The federal government gets about 50% of its revenue from income taxes. If robots replace the human workforce, that funding disappears, Abbott said.

“When firms automate, the government loses tax revenue, potentially a very significant amount depending on which predictions you believe about the future of automation, and potentially hundreds of billions of dollars a year in the aggregate,” he said.

Whatever impact automation does have on the human workforce, it will be hard to offset with federally-funded retraining, education, and social benefits, if the government has less money to work with, Abbot said.

Companies also pay a 6.2% payroll tax for social security [matched by 6.2% from employees]. Robots aren’t on the payroll. Even if a person is the better choice for a job, companies are going to want to automate to save money, Abbot said.

“To level the playing field for people and machines, you would need to do away with the tax advantages machines have over people or create new tax advantages for people to offset the ones [machines] have right now,” Abbott said. “A robot tax really is saying we need to tax capital more than we're taxing labor.”

Abbott suggested a variation of robot taxes, for example: raising taxes for high profit companies that rely a lot on automation.

“Yes, there's a limit to how much you can increase corporate taxes on capital gains without having problems with that, but there are also ways that you can increase the share paid by businesses of capital, and decrease that pain on labor to have a fairer system,” he said.
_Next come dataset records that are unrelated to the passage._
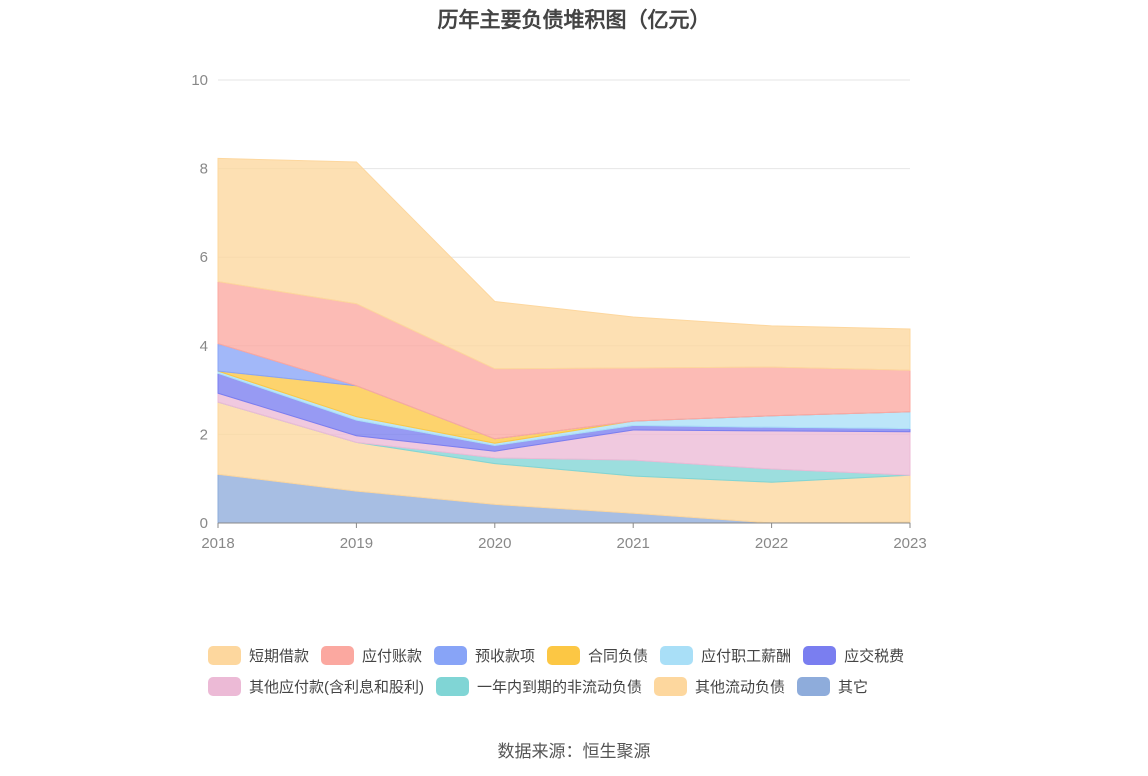 The height and width of the screenshot is (776, 1148). I want to click on x-tick-label: 2022, so click(772, 544).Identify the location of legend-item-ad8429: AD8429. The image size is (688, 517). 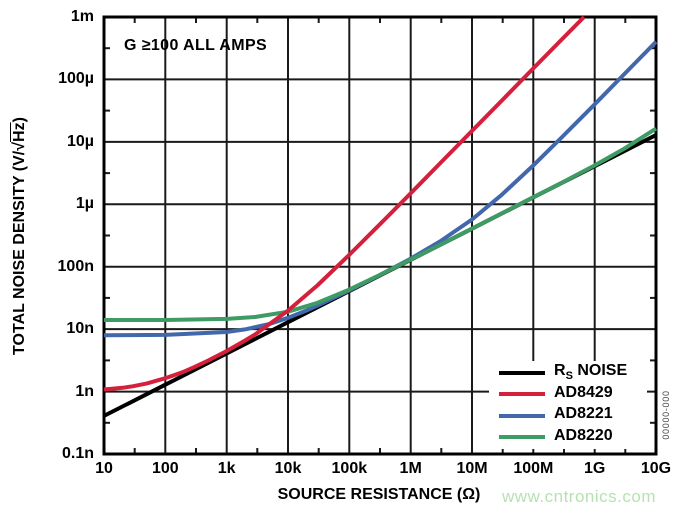
(568, 394).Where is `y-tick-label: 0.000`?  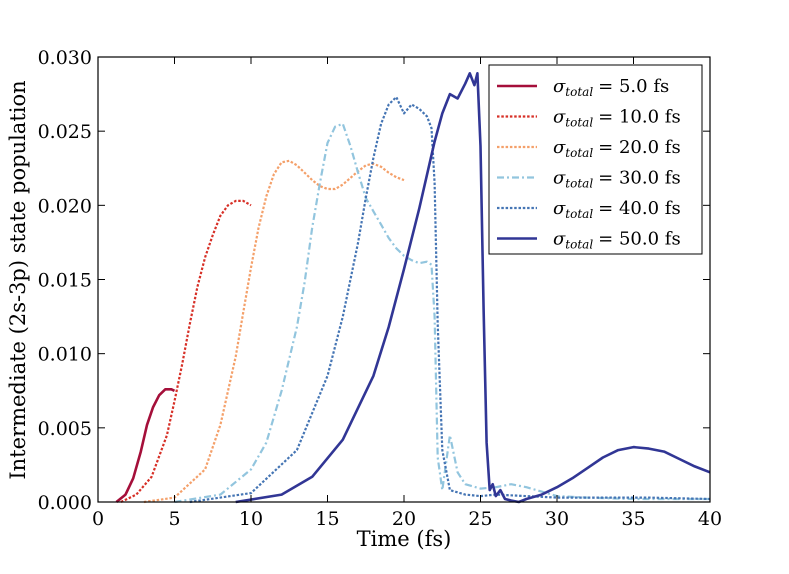
y-tick-label: 0.000 is located at coordinates (65, 503).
New technologies can benefit everyone

Avent didn’t see the same dire future of displaced workers.

“The jobs that we think might be lost to automation aren’t being lost anywhere near to the degree that we might expect or even hope at this point,” Avent said. “There's a lot of ways to look at the data and see that.”

Most robots are used in manufacturing, specifically the automotive industry. But most people don’t work in manufacturing, they’re in the services sector, Avent said.

Avent also pointed to record employment numbers in other rich countries – like Japan, Germany, and South Korea — despite their high rate of robots in the workforce.

“We also have to think about the fact that when robots are deployed in the workforce now, they're typically deployed in cases where the jobs are highly routinized, where it's very easy to kind of describe the actions the robot needs to go through,” Avent said, adding it’s not even clear those jobs are going to be available down the road, regardless of whether a robot or human fills them.

He also pointed to the Industrial Revolution to illustrate that while it can be scary to think of machines doing more things than humans currently do, in the end “everyone ends up much better off.”

“I think it would just be a shame if for lack of ideas or lack of faith in our ability to change society for the better in response to technology, we took steps to try to restrain the use of new technologies which could end up benefiting quite a lot of people,” Avent said.